Chris, we are clearly misreading what is happening here. The explosion in the skyscraper is the water heater bursting out of the building to save a gorgeous woman, who for some reason was falling to her death from above.

To me the heater is a hero.

That's certainly a valid interpretation! Still, I must take exception to the destruction of private property, especially to such a landmark as the Empire State Building. (Just because a 50 foot tall ape climbed it in '33 doesn't mean any old bucket of bolts can trash the place in '53 . . . . I'd say a manufacturer's recall is in order.)
 
That's certainly a valid interpretation! Still, I must take exception to the destruction of private property, especially to such a landmark as the Empire State Building. (Just because a 50 foot tall ape climbed it in '33 doesn't mean any old bucket of bolts can trash the place in '53 . . . . I'd say a manufacturer's recall is in order.)

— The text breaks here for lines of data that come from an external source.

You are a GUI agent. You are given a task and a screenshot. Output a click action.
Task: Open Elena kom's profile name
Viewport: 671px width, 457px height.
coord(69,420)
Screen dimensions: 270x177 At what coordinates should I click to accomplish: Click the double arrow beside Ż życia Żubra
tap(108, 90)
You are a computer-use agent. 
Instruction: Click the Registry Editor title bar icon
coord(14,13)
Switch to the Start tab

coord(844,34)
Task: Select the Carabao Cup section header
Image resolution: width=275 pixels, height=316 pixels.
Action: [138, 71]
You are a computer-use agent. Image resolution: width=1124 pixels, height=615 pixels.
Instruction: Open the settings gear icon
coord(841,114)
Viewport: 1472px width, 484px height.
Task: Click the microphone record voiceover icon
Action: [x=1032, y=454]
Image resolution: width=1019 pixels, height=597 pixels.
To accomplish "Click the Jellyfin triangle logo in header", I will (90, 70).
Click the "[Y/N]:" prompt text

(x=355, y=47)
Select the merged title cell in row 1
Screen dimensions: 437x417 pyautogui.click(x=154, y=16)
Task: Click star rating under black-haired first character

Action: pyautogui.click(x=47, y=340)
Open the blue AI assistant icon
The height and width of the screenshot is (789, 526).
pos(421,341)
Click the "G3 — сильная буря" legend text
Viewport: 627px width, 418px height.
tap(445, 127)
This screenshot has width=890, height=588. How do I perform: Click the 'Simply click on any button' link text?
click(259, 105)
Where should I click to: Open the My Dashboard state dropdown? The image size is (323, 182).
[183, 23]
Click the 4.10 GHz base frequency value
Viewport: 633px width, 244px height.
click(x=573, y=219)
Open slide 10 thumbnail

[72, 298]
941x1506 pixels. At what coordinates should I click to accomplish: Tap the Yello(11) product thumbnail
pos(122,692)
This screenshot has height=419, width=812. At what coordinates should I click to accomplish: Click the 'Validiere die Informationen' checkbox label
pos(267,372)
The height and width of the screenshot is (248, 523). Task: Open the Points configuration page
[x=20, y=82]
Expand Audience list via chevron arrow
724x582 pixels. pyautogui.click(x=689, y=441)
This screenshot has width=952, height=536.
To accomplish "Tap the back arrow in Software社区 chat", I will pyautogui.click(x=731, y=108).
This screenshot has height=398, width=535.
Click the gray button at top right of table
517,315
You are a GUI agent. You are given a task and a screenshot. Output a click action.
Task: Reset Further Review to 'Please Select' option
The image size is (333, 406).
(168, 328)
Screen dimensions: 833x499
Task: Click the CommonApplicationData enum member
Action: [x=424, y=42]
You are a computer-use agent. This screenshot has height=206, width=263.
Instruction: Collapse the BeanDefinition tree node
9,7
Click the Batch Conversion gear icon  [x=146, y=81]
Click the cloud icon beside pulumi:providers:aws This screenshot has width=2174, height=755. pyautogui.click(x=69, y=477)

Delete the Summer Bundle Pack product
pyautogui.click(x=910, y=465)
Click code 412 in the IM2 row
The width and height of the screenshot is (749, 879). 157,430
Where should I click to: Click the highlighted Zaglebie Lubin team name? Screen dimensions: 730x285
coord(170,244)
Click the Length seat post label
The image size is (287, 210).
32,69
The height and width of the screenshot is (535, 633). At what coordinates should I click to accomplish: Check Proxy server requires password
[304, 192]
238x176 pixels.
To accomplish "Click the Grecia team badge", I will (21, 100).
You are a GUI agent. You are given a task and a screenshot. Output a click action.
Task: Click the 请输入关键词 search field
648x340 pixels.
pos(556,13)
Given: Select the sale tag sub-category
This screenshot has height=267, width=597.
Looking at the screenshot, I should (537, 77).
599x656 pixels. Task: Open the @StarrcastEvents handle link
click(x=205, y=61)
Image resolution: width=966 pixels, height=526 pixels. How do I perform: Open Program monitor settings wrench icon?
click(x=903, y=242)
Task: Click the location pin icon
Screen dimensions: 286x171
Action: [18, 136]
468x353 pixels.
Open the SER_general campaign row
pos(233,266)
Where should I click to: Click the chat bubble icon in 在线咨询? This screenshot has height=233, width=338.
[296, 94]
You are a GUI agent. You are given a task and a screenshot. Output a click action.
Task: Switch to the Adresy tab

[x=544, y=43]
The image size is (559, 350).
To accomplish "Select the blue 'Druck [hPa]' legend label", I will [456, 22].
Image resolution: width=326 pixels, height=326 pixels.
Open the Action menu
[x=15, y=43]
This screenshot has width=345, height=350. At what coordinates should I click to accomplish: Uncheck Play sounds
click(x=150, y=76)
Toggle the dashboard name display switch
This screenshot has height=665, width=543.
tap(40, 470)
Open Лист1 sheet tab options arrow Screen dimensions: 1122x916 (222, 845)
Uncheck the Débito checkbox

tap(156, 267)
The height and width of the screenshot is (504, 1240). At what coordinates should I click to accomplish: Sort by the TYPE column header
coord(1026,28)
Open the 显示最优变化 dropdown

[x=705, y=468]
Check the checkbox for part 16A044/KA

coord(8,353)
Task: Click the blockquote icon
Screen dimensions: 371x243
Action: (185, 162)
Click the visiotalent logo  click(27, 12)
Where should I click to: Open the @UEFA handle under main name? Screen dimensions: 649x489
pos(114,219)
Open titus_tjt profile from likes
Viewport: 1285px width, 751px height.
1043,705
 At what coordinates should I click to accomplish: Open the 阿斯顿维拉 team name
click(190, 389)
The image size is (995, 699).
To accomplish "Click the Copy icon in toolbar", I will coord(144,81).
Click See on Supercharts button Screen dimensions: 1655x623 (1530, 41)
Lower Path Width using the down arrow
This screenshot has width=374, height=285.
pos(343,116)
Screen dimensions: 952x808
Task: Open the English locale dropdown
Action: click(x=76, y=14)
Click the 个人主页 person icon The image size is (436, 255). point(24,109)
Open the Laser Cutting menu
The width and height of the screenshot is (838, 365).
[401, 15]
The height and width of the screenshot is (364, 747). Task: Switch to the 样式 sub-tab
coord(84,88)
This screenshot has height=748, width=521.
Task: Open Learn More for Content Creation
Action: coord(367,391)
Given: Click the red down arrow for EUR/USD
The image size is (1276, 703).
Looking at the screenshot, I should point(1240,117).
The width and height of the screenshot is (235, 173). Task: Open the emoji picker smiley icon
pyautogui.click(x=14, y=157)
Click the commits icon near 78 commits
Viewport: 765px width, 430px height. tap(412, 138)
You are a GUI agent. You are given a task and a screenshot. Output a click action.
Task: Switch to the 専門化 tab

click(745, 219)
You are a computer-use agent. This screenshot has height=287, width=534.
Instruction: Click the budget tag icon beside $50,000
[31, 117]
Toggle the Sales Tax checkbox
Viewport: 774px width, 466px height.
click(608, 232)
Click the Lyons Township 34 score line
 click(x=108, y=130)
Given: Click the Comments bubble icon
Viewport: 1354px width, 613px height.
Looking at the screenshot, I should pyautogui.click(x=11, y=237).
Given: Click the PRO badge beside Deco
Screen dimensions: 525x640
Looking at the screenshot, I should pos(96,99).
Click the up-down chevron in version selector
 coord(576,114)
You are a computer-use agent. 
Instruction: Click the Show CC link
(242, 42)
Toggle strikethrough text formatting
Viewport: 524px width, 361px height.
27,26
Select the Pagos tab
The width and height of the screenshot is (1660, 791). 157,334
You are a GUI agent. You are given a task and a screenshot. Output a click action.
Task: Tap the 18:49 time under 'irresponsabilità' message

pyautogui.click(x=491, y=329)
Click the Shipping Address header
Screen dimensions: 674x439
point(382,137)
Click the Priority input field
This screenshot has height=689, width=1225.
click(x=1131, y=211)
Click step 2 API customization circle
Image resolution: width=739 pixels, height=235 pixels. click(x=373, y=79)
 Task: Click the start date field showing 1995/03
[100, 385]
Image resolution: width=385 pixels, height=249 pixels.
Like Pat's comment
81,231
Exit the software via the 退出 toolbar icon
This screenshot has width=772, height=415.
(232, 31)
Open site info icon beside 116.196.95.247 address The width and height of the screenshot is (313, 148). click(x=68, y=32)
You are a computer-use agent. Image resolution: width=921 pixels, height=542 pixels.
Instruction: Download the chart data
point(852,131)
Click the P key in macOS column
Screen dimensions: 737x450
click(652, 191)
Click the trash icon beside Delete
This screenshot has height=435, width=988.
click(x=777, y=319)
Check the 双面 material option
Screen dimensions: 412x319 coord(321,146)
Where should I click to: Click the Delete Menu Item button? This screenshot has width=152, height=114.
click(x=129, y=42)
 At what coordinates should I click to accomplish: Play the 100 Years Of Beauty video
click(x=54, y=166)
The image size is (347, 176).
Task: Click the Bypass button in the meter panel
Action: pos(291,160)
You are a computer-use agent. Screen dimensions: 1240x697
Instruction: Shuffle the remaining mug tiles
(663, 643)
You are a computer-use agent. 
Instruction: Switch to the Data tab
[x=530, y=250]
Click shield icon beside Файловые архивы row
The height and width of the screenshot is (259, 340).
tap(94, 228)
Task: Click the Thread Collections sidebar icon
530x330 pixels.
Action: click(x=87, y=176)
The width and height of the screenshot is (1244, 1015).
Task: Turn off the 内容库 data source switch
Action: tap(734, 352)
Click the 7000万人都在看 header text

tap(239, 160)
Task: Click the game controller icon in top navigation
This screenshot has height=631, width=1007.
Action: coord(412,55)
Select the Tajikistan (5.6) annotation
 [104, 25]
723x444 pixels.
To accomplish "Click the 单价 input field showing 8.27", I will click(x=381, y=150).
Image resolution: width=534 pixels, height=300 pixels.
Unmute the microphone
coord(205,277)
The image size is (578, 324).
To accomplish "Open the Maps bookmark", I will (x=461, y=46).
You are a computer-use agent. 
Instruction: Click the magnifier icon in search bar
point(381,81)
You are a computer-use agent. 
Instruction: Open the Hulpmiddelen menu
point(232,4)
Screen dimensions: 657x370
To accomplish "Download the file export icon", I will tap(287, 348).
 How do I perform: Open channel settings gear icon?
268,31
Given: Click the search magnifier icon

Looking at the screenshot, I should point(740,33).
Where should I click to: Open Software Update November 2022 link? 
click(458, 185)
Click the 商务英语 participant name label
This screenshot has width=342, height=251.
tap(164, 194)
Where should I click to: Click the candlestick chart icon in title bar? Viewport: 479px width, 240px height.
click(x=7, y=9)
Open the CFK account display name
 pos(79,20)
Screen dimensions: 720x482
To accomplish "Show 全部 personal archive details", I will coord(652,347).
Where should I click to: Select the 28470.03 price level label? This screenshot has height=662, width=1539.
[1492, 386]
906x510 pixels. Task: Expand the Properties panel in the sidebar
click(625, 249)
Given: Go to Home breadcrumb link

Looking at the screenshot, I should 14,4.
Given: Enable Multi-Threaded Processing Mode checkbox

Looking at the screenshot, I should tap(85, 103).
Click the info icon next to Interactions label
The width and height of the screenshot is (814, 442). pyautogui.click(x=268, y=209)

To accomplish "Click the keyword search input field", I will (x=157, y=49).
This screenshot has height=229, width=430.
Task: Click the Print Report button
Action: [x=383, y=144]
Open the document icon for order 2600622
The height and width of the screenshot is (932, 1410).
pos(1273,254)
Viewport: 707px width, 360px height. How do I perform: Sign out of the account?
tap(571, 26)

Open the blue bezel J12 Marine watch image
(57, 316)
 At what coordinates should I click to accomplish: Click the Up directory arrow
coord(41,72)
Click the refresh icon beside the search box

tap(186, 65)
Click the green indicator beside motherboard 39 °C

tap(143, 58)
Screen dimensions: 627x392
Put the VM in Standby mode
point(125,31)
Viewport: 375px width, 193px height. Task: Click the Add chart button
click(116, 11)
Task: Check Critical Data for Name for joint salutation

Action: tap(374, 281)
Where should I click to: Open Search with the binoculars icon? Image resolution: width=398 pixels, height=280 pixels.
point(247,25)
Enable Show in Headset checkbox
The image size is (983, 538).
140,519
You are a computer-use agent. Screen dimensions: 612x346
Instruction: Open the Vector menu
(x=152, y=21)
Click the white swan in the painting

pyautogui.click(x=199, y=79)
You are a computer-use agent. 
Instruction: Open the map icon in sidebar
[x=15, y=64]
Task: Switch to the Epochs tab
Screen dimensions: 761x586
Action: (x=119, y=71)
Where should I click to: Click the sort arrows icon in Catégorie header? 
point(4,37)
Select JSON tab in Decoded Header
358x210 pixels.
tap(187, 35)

Regarding the destruction, yes it might seem a little OTT, but it's all about priorities. If it had been a poor, ugly, old man falling to his death, yes perhaps the our hero might have spent a bit of time looking for a window to open and to exit the Empire State Building without causing a great deal of falling masonry.
 


Her husband was a sorcerer(!) . . . . but hardly a magician in the bedroom. Maybe that's because he's always training his "magic wand" on dead wood instead of blondes. Another classic case of misplaced priorities.